Au contraire, chaque fois que je croise quelqu’un que je connais et que je n’ai pas vu depuis longtemps, chaque fois que j’attrape le métro ou le bus juste au bon moment, chaque fois que la radio joue le ver d’oreille qui était justement pris dans ma tête à cet instant précis, j’entends mon grand-père qui me répète avec sagesse : « Alex, ce qui est fait est bien fait. » Et alors, je me mets à croire au destin.

**

Au printemps 2022, je suis en plein déménagement : je quitte Montréal. Une des dernières choses que je fais avant de partir est d’aller consulter une voyante avec ma mère et mes sœurs. Je fonde beaucoup d’espoir dans cette consultation, car j’ai la tête pleine. Je pense à toutes ces boîtes de livres qu’il me faudra soulever, à mon chat qui déteste la voiture et qui devra supporter un trajet de plus de deux heures, je pense au ménage à faire, au camion à louer, aux meubles à transporter, aux clés à récupérer et je suis habité par l’angoisse.

En arrivant chez Manon, je sais tout de suite qu’elle n’a rien d’une voyante traditionnelle. Son bureau est décoré sobrement, il n’y a ni tentures de velours ni bibelots d’anges. Un rafraîchisseur d’air à l’odeur de « brise printanière » fait office d’encens, et à la place de la musique New Age règne un silence étouffant. Lorsqu’elle commence, elle s’assied bien droite devant moi. Sans s’arrêter, en fixant un point juste au-dessus de ma tête, Manon parle. Moi, je prends frénétiquement des notes.

Abordant mon déménagement, Manon calme rapidement mes angoisses et m’assure de ne pas m’en faire. De toute façon, ajoute-t-elle, je devrai m’y habituer, car ce ne sera pas mon dernier (elle avait vu juste).
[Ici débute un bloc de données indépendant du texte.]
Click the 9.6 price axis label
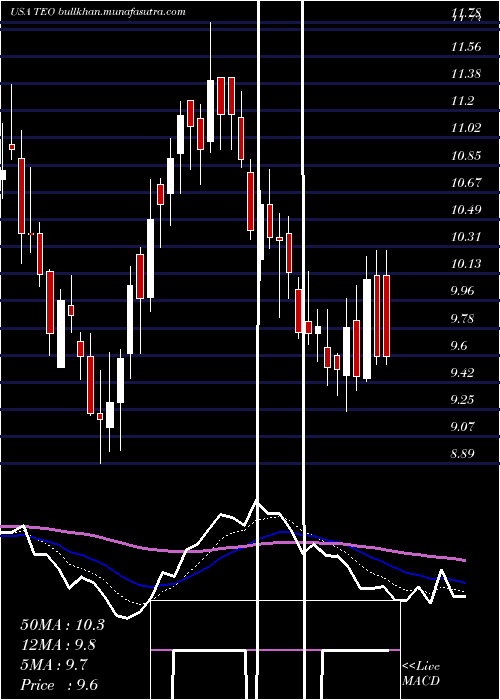This screenshot has height=700, width=500. tap(462, 346)
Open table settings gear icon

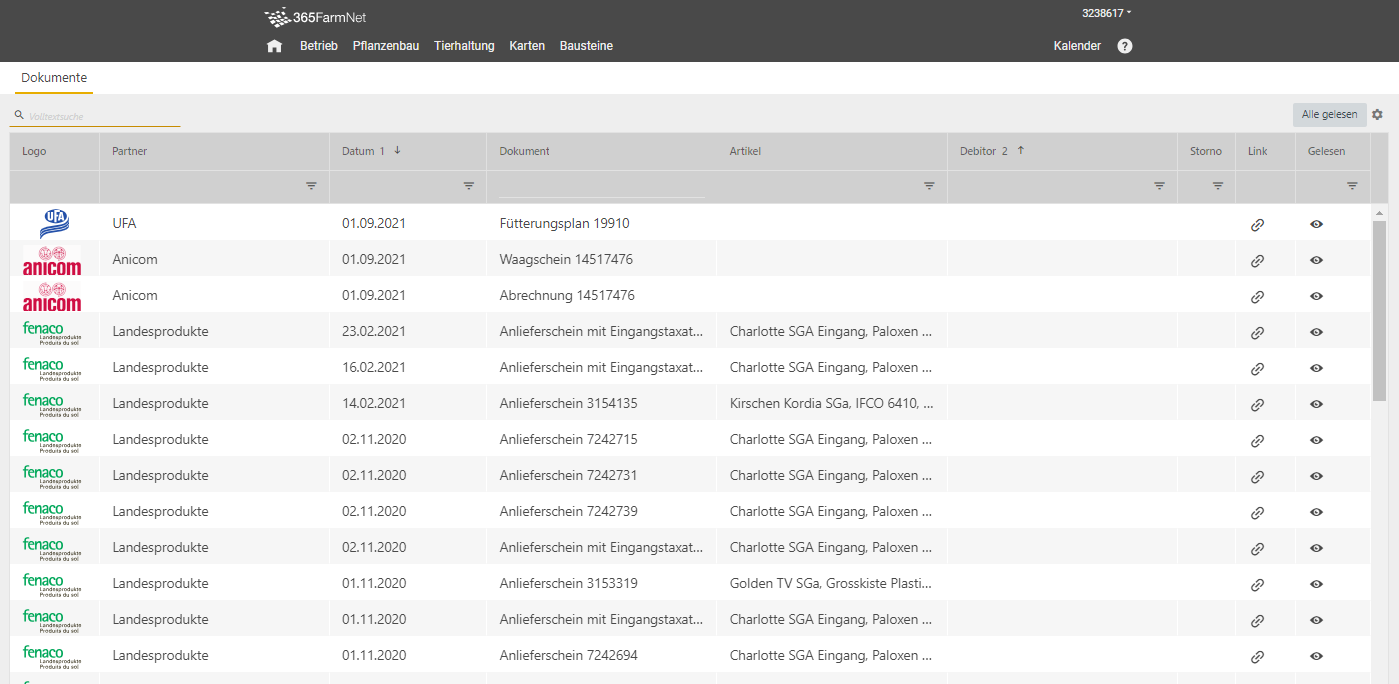pos(1377,115)
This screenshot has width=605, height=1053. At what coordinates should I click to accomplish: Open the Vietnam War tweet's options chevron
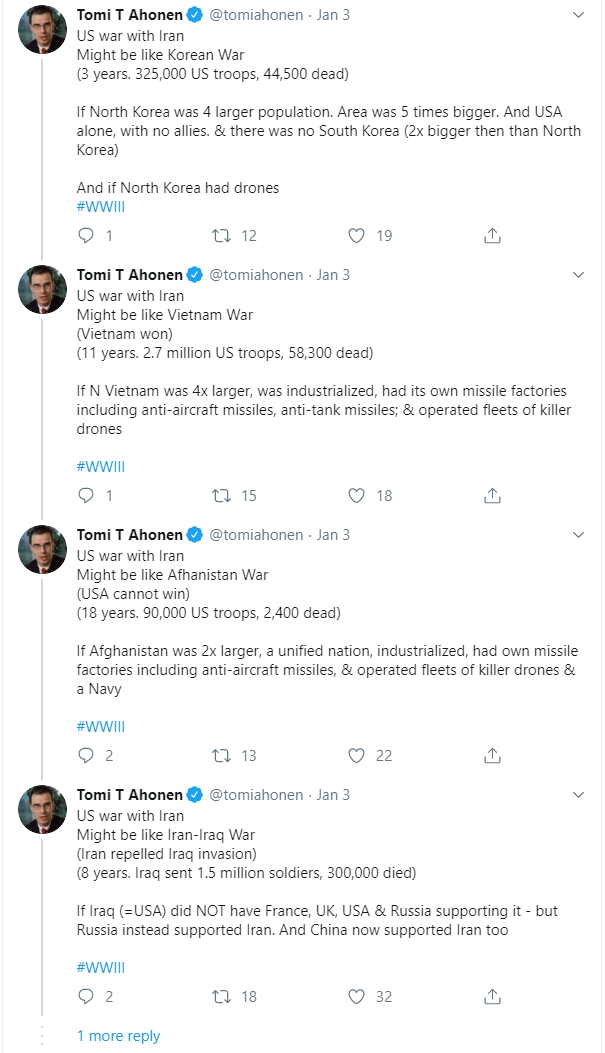[578, 275]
Puis, d’un coup, elle arrête de parler et, pour la première fois, ses yeux se posent sur moi. « T’écris, toi. »

Ce n’était pas vraiment une question, mais je réponds quand même un « oui » timide.

Elle plisse les yeux : « C’est bizarre, je vois que t’écris, mais je vois pas pourquoi tu finis pas ton projet. Je pense que c’est toi le problème. Assieds-toi, finis ton livre, pis ça va marcher. »

Cette phrase, je l’ai notée dans mon cahier. J’y suis revenu tous les jours où j’ai écrit Saint-Nicolas-des-Marins. Chaque fois où je me décourageais, chaque fois où je n’avais plus confiance en moi ou en mon texte, je me rappelais les mots de Manon et je reprenais l’écriture, motivé tant par la magie de l’histoire que par celle qui semblait être à l’œuvre dans la création du livre.

Le destin était de mon côté.

**

En décembre 2019, j’essaie d’écrire un mémoire de maîtrise, sans vraiment y parvenir. Je me réfugie alors dans la fiction, je retourne au manuscrit de mon roman, mais je me bute encore au même problème : quand vient le temps de décrire l’isolement, la solitude et l’hiver, je ne trouve pas les mots. Je ne sais pas dire l’angoisse et la tragédie d’un monde qui s’arrête soudainement. Pourtant, c’est la prémisse, posée il y a déjà quelques années. Je me répète que si je l’ai imaginée, je peux la décrire.

Quelques mois plus tard, en plein cœur de l’hiver, le monde entier cesse de tourner et retient son souffle. Les similitudes entre ce que j’écris et ce que je vis deviennent trop fortes, trop flagrantes : je reprends l’écriture.

 **

Printemps 2011. Je suis au Salon du livre de Trois-Rivières, j’ai seize ans et j’ai reçu mon premier chèque de paie. L’argent me brûle les poches, mais je sais déjà depuis plusieurs semaines comment je veux le dépenser : dans les livres. Le salon est bondé de monde. Je slalome entre les kiosques, je laisse mon regard errer d’une couverture à l’autre en évitant les yeux des auteurices, de peur de les froisser en passant mon chemin devant leurs titres. Cet après-midi-là, je ne suis finalement ressorti qu’avec un seul achat : La marche en forêt de Catherine Leroux.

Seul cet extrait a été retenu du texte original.